:: INPUT DATA ::
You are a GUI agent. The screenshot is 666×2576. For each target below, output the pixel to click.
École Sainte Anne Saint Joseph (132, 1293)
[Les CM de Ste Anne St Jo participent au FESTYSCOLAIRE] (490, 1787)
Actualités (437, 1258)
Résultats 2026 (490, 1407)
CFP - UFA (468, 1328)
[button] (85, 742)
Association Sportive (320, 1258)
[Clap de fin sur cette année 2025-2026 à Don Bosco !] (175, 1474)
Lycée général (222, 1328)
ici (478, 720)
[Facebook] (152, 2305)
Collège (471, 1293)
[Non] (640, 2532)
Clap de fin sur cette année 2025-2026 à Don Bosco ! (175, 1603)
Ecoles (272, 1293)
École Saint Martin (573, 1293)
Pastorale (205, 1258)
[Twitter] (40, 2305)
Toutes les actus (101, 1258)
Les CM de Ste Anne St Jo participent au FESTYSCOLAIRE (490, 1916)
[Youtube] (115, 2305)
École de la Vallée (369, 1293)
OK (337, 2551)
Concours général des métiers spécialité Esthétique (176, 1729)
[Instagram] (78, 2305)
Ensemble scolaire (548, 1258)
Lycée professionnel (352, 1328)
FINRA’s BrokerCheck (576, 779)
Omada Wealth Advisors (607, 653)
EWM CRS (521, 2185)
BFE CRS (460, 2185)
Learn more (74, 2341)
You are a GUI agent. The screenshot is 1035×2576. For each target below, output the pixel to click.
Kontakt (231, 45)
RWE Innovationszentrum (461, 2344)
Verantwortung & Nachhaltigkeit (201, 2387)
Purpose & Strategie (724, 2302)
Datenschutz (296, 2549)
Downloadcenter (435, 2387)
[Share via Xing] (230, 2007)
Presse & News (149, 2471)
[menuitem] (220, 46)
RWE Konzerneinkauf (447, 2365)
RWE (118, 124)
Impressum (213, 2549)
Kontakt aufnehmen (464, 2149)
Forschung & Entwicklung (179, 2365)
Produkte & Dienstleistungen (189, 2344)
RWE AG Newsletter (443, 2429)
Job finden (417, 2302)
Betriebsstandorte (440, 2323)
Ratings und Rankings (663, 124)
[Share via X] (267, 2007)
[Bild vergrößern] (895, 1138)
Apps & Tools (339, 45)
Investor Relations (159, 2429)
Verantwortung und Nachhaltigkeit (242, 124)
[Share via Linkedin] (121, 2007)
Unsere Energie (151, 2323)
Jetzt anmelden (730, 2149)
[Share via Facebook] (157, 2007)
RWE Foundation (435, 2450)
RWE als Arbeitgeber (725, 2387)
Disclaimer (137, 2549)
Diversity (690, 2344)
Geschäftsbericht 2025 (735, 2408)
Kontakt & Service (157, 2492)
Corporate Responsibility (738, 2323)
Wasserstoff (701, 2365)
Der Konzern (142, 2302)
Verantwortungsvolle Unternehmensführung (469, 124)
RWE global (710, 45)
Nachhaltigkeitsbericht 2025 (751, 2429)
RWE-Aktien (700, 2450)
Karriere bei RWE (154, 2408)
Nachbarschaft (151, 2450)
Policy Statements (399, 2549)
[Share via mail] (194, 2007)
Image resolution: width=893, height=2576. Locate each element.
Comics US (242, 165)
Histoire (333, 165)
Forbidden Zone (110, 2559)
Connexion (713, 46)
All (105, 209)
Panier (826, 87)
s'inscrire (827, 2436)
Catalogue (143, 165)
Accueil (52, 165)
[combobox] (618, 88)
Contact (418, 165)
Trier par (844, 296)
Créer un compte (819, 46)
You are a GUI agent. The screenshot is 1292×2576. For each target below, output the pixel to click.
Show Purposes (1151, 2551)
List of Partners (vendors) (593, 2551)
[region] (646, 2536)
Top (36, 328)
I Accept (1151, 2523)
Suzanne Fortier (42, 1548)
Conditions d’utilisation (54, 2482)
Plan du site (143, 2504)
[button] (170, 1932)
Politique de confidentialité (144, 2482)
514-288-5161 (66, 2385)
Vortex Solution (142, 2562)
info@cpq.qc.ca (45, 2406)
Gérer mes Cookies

:: WORK ORDER ::
Only the lines from the one holding "Conditions d’utilisation (54, 2482)" to the end of the material are wanted, each transcribed exactly.

:: SOLUTION BELOW ::
Conditions d’utilisation (54, 2482)
Plan du site (143, 2504)
[button] (170, 1932)
Politique de confidentialité (144, 2482)
514-288-5161 (66, 2385)
Vortex Solution (142, 2562)
info@cpq.qc.ca (45, 2406)
Gérer mes Cookies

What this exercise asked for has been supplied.